The Mudcat Café TM
Thread #133171   Message #3019993
Posted By: VirginiaTam
31-Oct-10 - 11:04 AM
Thread Name: BS: The Drugging of our Children
Subject: RE: BS: The Drugging of our Children
When we moved to Texas, the school system wanted to put my son (7 years old) on Ritalin. In Virginia he had started kindergarten at 5. In Texas they don't start until 6. So my son was effectively put back among his age peers but not his educational functioning peers. Add to this scenario that when he was in Virginia his skill level was 2nd and 3rd grade reading and comprehension range while he was in kindergarten. He could read, write (though he hated writing) and do simple maths.

The Texas school said... we cannot control him. He is always talking, always out of his seat and "helping" other children do their work. Either he goes on ritalin or he will be removed. No lie. The school referred us to a child neurologist who did find mild hyperactivity, high intelligence and very low attention span.

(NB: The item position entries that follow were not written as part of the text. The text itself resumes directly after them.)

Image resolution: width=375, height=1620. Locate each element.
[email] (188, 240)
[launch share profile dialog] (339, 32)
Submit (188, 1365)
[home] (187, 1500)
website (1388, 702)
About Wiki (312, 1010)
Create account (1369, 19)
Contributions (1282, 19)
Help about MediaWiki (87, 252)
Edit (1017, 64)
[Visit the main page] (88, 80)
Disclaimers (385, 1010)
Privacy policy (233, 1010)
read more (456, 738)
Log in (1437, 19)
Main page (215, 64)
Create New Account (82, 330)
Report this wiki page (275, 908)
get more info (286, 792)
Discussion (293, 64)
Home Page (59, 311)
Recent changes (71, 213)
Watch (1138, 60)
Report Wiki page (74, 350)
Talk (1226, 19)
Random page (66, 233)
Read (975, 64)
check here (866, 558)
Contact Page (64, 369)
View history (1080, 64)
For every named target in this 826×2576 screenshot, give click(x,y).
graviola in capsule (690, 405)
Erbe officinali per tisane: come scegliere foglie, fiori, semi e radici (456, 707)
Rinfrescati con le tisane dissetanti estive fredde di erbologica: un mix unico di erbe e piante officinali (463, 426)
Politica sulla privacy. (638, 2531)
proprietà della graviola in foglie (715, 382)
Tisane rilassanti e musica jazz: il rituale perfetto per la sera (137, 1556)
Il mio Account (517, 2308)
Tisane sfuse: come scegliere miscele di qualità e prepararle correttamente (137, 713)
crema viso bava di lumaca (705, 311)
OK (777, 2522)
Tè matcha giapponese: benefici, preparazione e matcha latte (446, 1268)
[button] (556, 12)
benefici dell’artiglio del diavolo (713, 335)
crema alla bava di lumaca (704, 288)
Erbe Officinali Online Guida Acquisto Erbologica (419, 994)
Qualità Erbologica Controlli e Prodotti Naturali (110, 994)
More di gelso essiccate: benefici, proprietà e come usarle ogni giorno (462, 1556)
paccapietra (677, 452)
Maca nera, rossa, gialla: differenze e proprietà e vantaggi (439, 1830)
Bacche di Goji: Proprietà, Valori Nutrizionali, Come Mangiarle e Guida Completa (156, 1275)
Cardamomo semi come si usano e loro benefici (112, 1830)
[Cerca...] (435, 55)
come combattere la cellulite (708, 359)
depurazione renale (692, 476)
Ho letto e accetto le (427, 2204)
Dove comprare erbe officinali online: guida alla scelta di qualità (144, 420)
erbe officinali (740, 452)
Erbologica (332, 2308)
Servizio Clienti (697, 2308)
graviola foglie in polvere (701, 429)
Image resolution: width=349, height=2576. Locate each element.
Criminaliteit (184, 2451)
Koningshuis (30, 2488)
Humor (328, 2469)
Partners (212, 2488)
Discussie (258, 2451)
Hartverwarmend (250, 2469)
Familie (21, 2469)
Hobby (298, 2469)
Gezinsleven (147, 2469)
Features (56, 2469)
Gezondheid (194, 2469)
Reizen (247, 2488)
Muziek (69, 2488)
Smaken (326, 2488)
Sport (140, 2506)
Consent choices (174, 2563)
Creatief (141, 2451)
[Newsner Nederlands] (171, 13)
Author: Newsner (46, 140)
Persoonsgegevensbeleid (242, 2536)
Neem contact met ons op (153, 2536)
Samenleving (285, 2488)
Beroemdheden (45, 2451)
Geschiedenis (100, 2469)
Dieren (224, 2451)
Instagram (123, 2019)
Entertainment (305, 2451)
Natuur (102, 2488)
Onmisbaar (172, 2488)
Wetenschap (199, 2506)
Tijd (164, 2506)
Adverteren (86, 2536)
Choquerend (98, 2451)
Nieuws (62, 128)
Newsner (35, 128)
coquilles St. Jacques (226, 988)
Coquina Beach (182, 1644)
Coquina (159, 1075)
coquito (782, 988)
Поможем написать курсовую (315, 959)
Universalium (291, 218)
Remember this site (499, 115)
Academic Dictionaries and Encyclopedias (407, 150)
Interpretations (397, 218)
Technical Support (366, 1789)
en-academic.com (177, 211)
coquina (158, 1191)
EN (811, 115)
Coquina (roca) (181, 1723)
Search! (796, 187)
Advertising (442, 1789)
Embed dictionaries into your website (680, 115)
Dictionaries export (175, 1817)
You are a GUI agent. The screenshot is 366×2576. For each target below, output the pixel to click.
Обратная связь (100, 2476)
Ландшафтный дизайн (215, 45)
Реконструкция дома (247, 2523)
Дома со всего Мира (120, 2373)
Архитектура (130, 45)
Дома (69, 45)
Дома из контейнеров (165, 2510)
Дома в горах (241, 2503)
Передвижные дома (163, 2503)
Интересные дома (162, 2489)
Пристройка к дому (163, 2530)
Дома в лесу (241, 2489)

We tried ritalin for 3 months. He became a zombie part of the time, part of the time a monster who tried to strangle his 2 year old sister and burn the house down. Who broke things not in curiosity to find out how they worked, but by smashing them in anger. Anger! There was an anger I had never seen in my normally happy little boy. In short I had been given a changeling. He was unhappy in the extreme while on Ritalin, so I took him off and worked with the school to educate him at home part of the week.

To be honest he was never the same child after he was on Ritalin that short time. School was more often than not a huge problem for him. He no longer knew how to behave around peers. He was bullied by students and teachers, especially for knowing things beyond what they deemed his remit.

Yet he became at network engineer under his own study. Not from college. But by reading the books and solving problems for himself. For fun he writes computer programs in binary on table napkins. Since he was 10 years old, he could sit for hours with a fishing pole in his hand. Now tell me this is someone with ADHD.